Saio de lá com meio quilo e fico imaginando como aquelas sementinhas seriam consumidas. Minha mulher recebe a encomenda das minhas mãos, põe numa forma refratária e leva ao forno para torrar. Em seguida retira e despeja sobre o frango que estava cozinhando. O que sobra ela deixa de lado no fogão. Eu passo, apanho um punhado e levo à boca como se fosse um punhado de farofa.

A cinquenta anos atrás eu via uma velha senhora, uma vizinha nossa, abrindo vagens numa bacia e juntando nela grãos tão branquinhos, que nós, as crianças, não sabíamos o que era. Poderia ser feijão. Às vezes o feijão da dispensa acabava antes de se colher o que estava plantado, então as mulheres da roça apanhavam vagens precoces e debulhavam numa bacia para cozinhar. A colheita ainda demoraria uma ou duas semanas e elas se antecipavam, catando as vagens mais secas, para que a família tivesse sempre o mesmo feijão com arroz no almoço e na janta.

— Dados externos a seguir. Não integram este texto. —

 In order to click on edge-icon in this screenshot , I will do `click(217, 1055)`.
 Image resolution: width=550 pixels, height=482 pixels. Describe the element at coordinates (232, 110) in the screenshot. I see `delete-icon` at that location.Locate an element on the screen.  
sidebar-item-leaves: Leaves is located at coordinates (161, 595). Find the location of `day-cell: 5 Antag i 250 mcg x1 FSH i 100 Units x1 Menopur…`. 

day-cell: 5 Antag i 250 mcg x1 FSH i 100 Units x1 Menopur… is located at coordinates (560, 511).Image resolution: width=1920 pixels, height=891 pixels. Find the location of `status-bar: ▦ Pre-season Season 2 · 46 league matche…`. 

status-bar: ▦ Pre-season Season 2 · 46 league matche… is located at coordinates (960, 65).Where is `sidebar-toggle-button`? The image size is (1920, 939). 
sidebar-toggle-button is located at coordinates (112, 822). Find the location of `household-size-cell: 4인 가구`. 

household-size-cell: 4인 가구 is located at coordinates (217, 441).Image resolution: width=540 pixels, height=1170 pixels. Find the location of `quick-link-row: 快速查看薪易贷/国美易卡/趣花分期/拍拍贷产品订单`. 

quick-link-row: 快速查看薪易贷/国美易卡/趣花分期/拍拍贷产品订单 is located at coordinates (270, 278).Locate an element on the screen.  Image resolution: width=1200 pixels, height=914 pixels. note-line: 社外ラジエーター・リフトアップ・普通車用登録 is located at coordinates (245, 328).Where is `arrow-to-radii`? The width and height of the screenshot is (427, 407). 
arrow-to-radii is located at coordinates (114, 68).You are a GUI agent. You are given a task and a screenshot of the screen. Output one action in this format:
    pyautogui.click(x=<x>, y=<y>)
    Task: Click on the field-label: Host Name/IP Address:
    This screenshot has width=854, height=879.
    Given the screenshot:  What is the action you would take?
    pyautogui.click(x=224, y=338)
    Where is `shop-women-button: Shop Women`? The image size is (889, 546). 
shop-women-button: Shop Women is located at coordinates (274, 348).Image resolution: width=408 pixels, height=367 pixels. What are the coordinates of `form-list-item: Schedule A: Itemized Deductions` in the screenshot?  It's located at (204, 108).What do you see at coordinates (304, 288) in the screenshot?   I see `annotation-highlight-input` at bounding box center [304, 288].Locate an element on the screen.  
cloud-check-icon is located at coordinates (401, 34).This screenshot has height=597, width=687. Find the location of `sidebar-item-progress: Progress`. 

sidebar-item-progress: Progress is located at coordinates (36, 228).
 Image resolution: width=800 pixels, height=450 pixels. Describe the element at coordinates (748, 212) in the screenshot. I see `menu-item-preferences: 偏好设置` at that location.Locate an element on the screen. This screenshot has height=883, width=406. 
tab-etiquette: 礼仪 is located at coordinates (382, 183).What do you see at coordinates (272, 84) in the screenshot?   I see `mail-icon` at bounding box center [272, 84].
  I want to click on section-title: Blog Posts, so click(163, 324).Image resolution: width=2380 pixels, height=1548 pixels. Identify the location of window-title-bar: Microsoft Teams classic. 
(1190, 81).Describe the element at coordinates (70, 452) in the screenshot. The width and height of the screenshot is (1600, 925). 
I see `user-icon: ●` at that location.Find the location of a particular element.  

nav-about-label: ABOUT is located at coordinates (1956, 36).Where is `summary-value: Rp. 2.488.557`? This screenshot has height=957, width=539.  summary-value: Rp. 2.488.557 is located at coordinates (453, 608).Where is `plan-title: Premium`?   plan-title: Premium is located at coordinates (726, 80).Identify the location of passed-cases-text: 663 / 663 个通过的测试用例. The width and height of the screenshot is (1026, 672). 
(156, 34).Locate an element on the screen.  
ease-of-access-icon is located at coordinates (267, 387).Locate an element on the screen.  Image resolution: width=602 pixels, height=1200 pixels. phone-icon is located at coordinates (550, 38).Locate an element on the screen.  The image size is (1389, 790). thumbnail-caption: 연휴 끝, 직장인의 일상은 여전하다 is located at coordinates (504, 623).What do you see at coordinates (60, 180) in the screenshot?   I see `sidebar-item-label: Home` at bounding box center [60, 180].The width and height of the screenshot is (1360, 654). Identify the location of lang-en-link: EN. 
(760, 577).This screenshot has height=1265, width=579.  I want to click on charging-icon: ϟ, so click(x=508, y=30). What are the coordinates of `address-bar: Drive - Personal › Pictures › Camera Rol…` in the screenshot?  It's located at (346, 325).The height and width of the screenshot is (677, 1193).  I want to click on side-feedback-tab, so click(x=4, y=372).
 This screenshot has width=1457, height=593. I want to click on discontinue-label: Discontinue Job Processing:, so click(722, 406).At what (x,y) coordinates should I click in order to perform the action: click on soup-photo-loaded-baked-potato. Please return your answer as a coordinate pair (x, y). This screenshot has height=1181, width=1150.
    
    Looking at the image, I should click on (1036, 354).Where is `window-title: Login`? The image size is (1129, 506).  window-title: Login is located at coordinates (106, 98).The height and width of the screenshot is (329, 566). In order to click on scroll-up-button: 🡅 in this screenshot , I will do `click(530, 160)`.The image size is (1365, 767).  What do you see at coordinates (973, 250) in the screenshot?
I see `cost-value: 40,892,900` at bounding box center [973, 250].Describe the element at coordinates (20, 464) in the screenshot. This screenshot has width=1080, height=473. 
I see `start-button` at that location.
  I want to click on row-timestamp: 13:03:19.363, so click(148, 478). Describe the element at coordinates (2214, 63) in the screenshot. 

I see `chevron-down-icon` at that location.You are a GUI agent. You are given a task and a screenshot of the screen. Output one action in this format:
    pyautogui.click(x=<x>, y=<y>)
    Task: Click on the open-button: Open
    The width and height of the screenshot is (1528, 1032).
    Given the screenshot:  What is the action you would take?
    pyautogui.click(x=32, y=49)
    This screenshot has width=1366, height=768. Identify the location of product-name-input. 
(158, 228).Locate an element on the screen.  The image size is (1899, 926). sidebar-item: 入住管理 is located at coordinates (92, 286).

Mas o que dona Adalgiza debulhava não era feijão, era gergelim. A gente dava risada desse nome. Parecia angelim. Ela mesma plantava, ela mesma colhia e ela mesma debulhava. O marido e filhos a questionavam sobre o tempo perdido nesse trabalho que não lhe proporcionava nenhum lucro, ela só respondia: Eu gosto! Graças a dona Adalgiza, eu sou um dos poucos homens deste país que conheceu um pé de gergelim, e isso me dá uma certa superioridade sobre essa geração a quem o Mcdonalds trata  com  hambúrguer no pão com gergelim.

No outro dia Dona Adalgiza punha a bacia com as sementes no sol para secar. A molecada passava em volta, juntava um pouco na mão e saía mastigando.   Comer sementes de gergelim cruas, colhidas há poucos dias, e ter uma vizinha com um nome desses, tão importante: Dona Adalgiza – me fazia viajar pela imaginação e pensar que ela não era só aquela mulher bondosa e humilde mas  uma rainha árabe, que por força do destino veio morar perto de nós.

Não tenho mais seis ou sete anos de idade. Não tenho onde plantar gergelim em casa. Resta-me sentar para o almoço e lembrar de dona Adalgiza com um lenço na cabeça, enfrentando  o sol da tarde, plantando e colhendo gergelim. As vagens colhidas jamais foram arrancadas da minha memória. A boa senhora já se foi, eu cresci e sou este homem à mesa, almoçando o sabor do gergelim torrado sobre o frango, e isso me faz grande por dentro, ao mesmo tempo me faz pequeno de novo por fora. De súbito vou até ao fogão onde ficou a tigela com as sementes torradas que sobraram, apanho um punhado delas e volto para a mesa mastigando. Olho em volta meio envergonhado para ver se Dona Adalgiza está me observando.